How Much Should You Pay Yourself?

 
 

The level of compensation you draw from your business undoubtedly will vary widely due to the ebb and flow of your personal and business needs. If your business is structured in any way other than a C corporation, the business profits "flow through" directly to your personal income tax return. Since your compensation isn't technically a deduction for the business, it won't be attacked by the IRS as unreasonable. Similarly, you do not have to worry about allowing too much profit to accumulate within the business, as you do with a C corporation.

Because a C corporation is a separate "person" from its owners, money flowing through a C corporation is taxed twice: once on the corporate tax return as the profit from the business and again on the individual's tax return as compensation or dividends paid by the business. Because of this double taxation, many small businesses are organized as S corporations, partnerships, proprietorships or, limited liability companies (LLCs), although recent tax changes may make the C corporation more attractive.

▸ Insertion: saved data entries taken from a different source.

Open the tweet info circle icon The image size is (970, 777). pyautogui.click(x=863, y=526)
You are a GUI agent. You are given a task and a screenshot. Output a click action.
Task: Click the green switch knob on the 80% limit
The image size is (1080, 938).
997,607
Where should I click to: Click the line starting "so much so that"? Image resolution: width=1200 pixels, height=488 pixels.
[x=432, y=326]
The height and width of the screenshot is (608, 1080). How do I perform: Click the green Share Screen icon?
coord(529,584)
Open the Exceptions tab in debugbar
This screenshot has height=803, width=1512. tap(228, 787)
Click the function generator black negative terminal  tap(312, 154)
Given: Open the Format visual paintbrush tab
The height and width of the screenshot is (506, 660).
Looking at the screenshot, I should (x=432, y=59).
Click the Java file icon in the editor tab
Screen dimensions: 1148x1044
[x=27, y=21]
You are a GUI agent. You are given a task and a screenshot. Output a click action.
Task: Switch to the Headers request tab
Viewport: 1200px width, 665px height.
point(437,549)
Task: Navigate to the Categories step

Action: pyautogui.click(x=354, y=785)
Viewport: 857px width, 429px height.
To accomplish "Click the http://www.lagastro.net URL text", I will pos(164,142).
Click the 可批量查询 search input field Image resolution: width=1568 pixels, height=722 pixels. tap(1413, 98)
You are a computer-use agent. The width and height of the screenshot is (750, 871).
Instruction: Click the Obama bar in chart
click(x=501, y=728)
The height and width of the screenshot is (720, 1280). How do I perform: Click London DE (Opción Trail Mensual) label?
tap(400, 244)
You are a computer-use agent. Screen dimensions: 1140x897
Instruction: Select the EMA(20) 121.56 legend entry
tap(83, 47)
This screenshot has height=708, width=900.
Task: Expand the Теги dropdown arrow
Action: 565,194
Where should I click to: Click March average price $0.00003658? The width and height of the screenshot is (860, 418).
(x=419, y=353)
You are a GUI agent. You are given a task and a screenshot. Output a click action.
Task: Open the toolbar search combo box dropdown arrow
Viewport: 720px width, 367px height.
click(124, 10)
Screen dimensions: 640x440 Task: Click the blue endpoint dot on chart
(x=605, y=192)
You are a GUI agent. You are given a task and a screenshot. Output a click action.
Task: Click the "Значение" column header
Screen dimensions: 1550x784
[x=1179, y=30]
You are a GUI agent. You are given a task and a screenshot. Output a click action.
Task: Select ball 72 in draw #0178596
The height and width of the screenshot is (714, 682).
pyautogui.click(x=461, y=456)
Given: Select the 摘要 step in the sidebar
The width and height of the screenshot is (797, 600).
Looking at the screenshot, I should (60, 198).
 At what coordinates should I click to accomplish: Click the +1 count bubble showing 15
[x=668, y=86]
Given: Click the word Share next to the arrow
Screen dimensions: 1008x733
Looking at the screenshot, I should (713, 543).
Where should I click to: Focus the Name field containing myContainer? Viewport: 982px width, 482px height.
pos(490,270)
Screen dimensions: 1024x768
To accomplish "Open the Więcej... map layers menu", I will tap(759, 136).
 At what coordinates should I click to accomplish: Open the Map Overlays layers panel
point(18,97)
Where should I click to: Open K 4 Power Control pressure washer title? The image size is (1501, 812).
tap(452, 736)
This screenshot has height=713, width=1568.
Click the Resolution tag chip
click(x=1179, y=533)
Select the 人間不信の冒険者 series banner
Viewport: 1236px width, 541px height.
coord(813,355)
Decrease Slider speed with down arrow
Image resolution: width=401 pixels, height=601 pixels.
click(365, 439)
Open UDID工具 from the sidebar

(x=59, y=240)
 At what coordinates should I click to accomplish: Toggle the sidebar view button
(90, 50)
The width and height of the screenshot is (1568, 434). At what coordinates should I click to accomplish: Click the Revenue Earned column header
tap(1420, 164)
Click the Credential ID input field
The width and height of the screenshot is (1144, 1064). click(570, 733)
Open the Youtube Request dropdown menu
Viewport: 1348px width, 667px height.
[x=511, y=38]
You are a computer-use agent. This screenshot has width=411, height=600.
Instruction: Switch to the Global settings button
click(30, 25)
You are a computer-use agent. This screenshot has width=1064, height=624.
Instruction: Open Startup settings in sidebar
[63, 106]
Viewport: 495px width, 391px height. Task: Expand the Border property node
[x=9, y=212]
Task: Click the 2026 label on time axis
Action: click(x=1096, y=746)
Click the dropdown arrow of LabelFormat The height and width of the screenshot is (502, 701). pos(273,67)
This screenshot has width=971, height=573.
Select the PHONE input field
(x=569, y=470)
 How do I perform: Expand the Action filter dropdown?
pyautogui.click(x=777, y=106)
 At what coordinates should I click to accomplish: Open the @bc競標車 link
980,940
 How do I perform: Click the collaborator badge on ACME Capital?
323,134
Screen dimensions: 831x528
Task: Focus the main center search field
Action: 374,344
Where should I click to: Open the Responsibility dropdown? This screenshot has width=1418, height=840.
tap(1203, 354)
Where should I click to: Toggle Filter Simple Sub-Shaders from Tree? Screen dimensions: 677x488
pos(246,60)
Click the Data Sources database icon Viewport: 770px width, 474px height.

With a C corporation, it's usually a good idea to keep your compensation as regular and level as possible to avoid waving any red flags at the IRS. Paying yourself too little can, in many cases, get you into just as much trouble as paying yourself too much, because your corporation can find itself paying "accumulated earnings tax." Bunching compensation into lump sums at the end of the year is also not a recommended practice--unless the payments were established and documented early in the year as part of a "bonus" program. Otherwise, even if the overall amount is acceptable, the timing could call it into question.

As a general rule, the ultimate objective in your business is a C corporation is for you to obtain the maximum cash and benefits at the minimum tax cost. The catchword in this relationship is "reasonable" in the eyes of the IRS. You may be paid what you deem to be a reasonable amount, but the IRS may not define "reasonable" in the same way. In this event, their interpretation will often prevail and will usually carry with it increased tax liability — thus ruining your maximum-cash for minimum-tax equation.

Tip

The criteria for judging "reasonable compensation," as determined by years of IRS examination and litigation, include:

  • the nature and size of the business claiming the deduction
  • the nature and scope of the work you do for the business
  • any special qualifications you may have
  • the availability of others to perform the same duties
  • general economic conditions
  • compensation compared to business income and profits
  • compensation relative to dividends
  • compensation relative to other employees
  • compensation relative to stock ownership if the business is a corporation with more than one shareholder
  • your compensation history for past services

You can, of course, pay yourself what you like. The IRS can't enforce a cap on you. But what they can do is prevent your corporation from enjoying the benefits of deducting your unreasonable compensation. They do this by recharacterizing some of it as constructive dividends. And if this is done, you can bet there'll be a penalty assessed. And penalties are, you guessed it, non-deductible to your C corporation as well.

Tip

Why would anyone want to have a C corporation, what with all these drawbacks?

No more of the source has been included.